"What is your biggest weakness?" If you're pitching a potential investor or interviewing for a job and you get asked this dreaded question, what should you say? It all depends on what the person asking the question already knows about you.
That insight comes from Wharton professor, author, and TED speaker Adam Grant. In a recent piece about the perils of authenticity, Grant describes a fascinating study in which researchers from several universities across the globe studied international teachers applying for jobs in the U.S. and lawyers applying for jobs with the U.S. military--deliberately choosing two very different sorts of jobs and candidates. They looked at the candidates' agreement or disagreement with "self-verification" statements like this one: "It's important for an employer to see me as I see myself, even if it means bringing people to recognize my limitations." Then they compared those answers with the candidates' likelihood of actually landing the job.

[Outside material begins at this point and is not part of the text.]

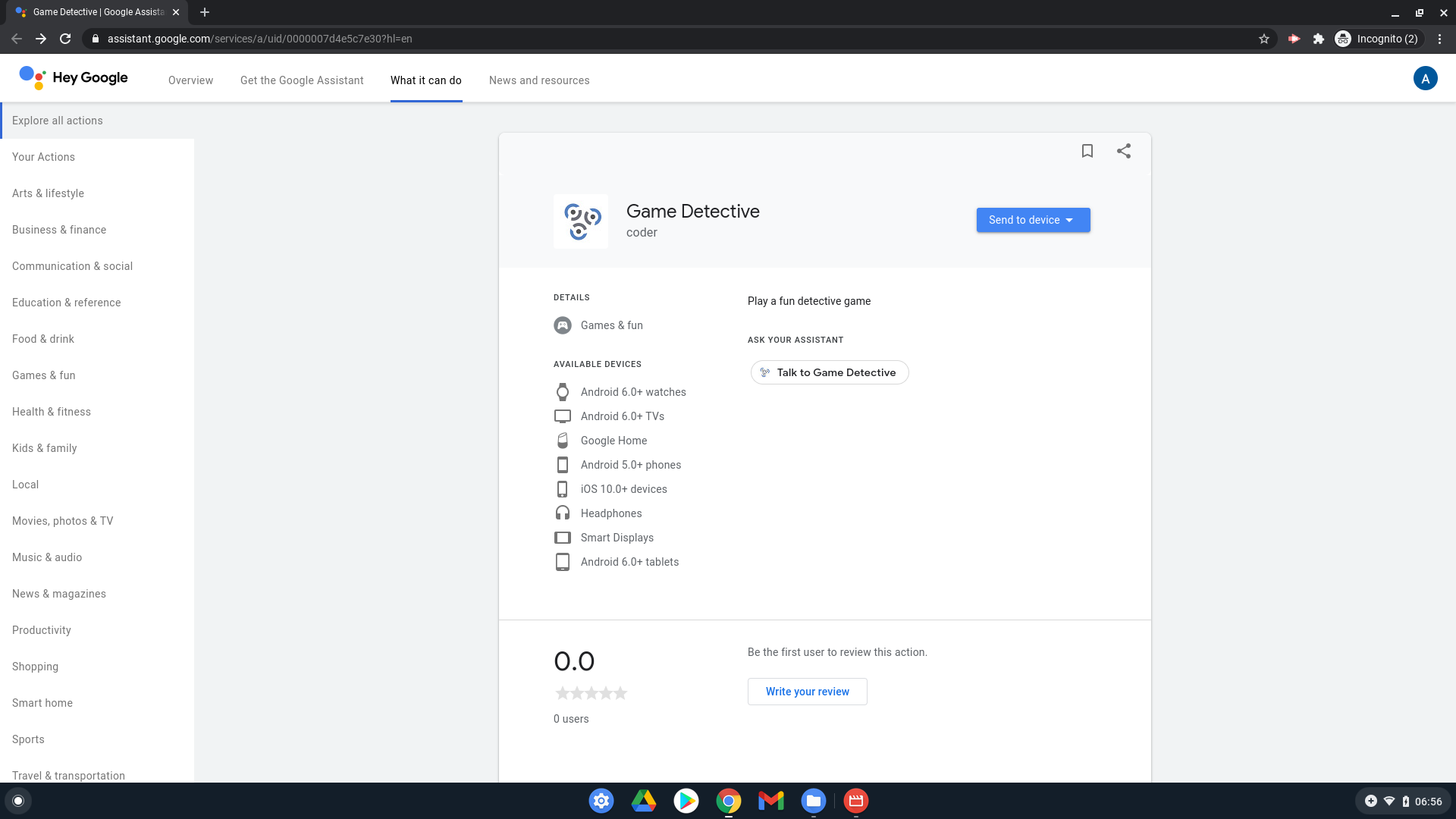Star this page in address bar
Screen dimensions: 1456x819
coord(1263,39)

Did self-verification help a candidate's chances, hurt them, or have no effect at all? The answer is yes to all three, depending on information the interviewer already had about the candidate, specifically his or her résumé. As Grant explains,
"The candidates who agreed with those statements were more likely to get job offers--but only if their résumés had been rated in the 90th percentile or higher. For the vast majority of lawyers and teachers, striving to be authentic didn't help their chances. And it actually hurt their chances if they were teachers in the 25th percentile or below or lawyers in the 50th percentile or below."
In other words, honestly admitting your own weaknesses will only help you if the person you're admitting them to already has good reason to trust you and respect your work.
Shoo-in or long shot?
So what does that mean if you're in a job interview or a pitch meeting and someone asks you this pernicious question? Your answer should partly depend on whether you believe, based on what the other person already knows, you're a shoo-in or a long shot. If you know you're a strong candidate already, then giving an honest answer may well help you land the job or the investment. To illustrate, the researchers describe the beginning of the movie The Devil Wears Prada, in which the protagonist, who's applying for a job as an assistant at a fashion magazine, admits that she's not glamorous and has little interest in fashion during her interview with the editor-in-chief. She lands the job, though, because she's very qualified in every other way, and her honesty makes her stand out from the crowd.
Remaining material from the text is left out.